Maybe you should read this. Looks to me to be a big can of worm for IRS at present though.


Interesting article, but mostly reflects my original post, in terms of not really knowing how to approach the subject.

Quote
The organization published its first memorandum, "Staying Between the Lines: A Survey of U.S. Income Taxation and its Ramifications on Cryptocurrencies," to provide some legal insight on the taxability of cryptocurrencies such as bitcoin. In the memo, the organization argued that crytocurrencies are compatible with tax regulation structures. It also stressed the importance for taxpayers to determine on their own whether taxes are due on a bitcoin-related transaction based on whether one has "experienced a realization event."

Such events would include selling goods, like BitBrew, or selling bitcoins themselves for cash. In instances where a taxpayer has provided a service in exchange for bitcoins, a realization event has probably occurred, and any gain or loss would likely be calculated using fair market values for the service provided, according to the memo.

"For users of bitcoin who may be concerned about being impacted by current tax policy, I would recommend that if you have any inkling that you may be under a tax jurisdiction, you should certainly do your best to abide by whatever rules you think you're impacted by and play it on the safe side," Elias said. "Just be cautious with it."

▶ _REQUIREMENTS_
a. Summarize the bitcoin tax discussion in two sentences.
b. Answer these questions from the bitcoin tax discussion:
(i) What is the title of the memorandum the organization published?
(ii) When a taxpayer provides a service in exchange for bitcoins, what would likely be used to calculate any gain or loss?
(iii) According to the second post, what does the article mostly reflect?
c. Reproduce verbatim the passage of the bitcoin tax discussion that starts at the words "Such events would" and ends after "to the memo.".
The data after this point come from an unrelated source.

▶ _DATA SHOWN_
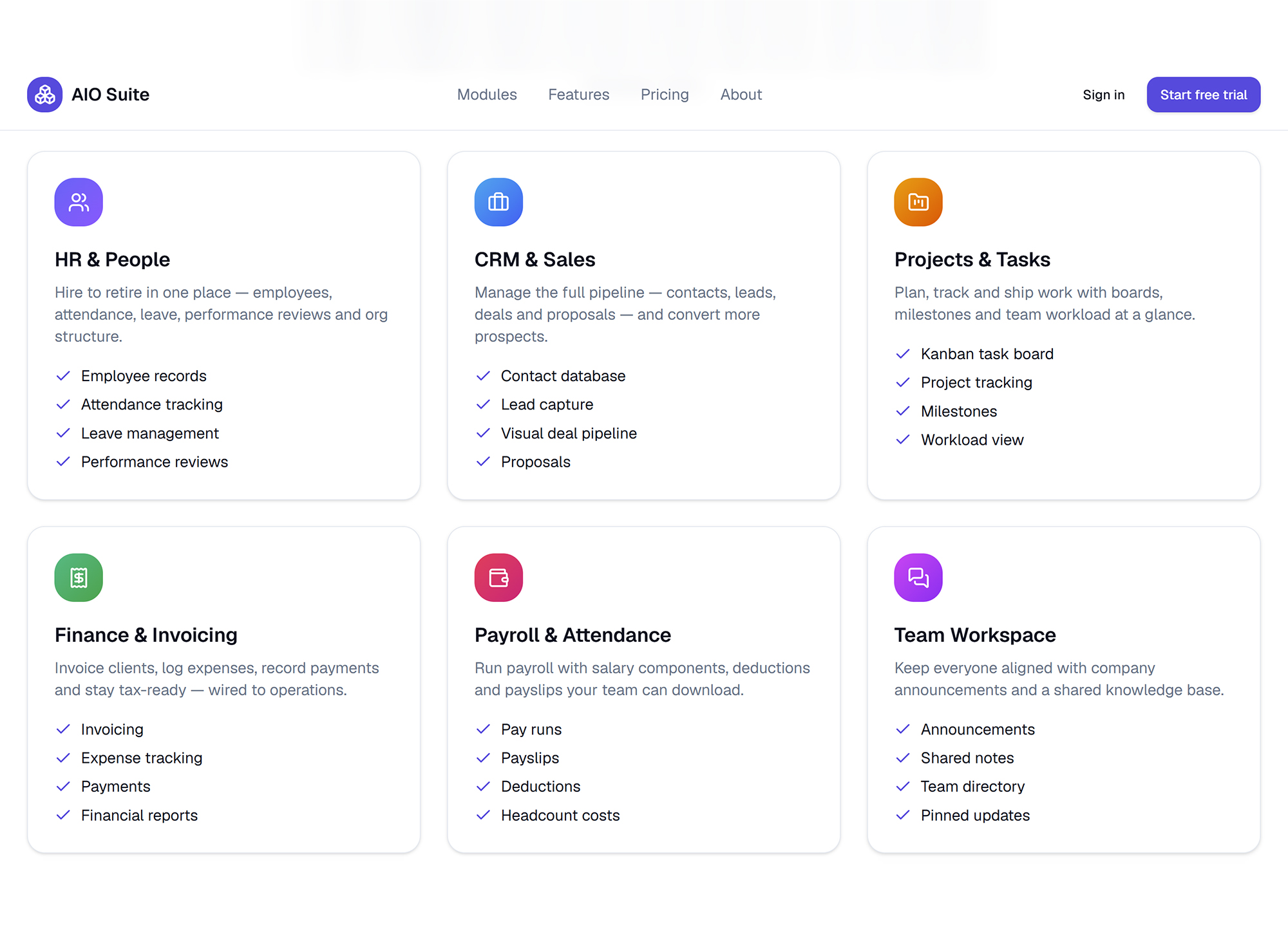Click the Team Workspace card title
This screenshot has height=927, width=1288.
(975, 635)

▶ _ANSWER LIST_
a. The bitcoin tax discussion quotes a memorandum in which an organization argues that cryptocurrencies such as bitcoin are compatible with tax regulation structures, and that taxpayers must decide for themselves whether a bitcoin-related transaction involves a realization event, such as selling goods or selling bitcoins for cash. Elias recommends that bitcoin users who may be under a tax jurisdiction follow the rules they think apply to them and stay cautious.

b.
(i) "Staying Between the Lines: A Survey of U.S. Income Taxation and its Ramifications on Cryptocurrencies"
(ii) Fair market values for the service provided
(iii) The writer's original post, in terms of not really knowing how to approach the subject

c.
Such events would include selling goods, like BitBrew, or selling bitcoins themselves for cash. In instances where a taxpayer has provided a service in exchange for bitcoins, a realization event has probably occurred, and any gain or loss would likely be calculated using fair market values for the service provided, according to the memo.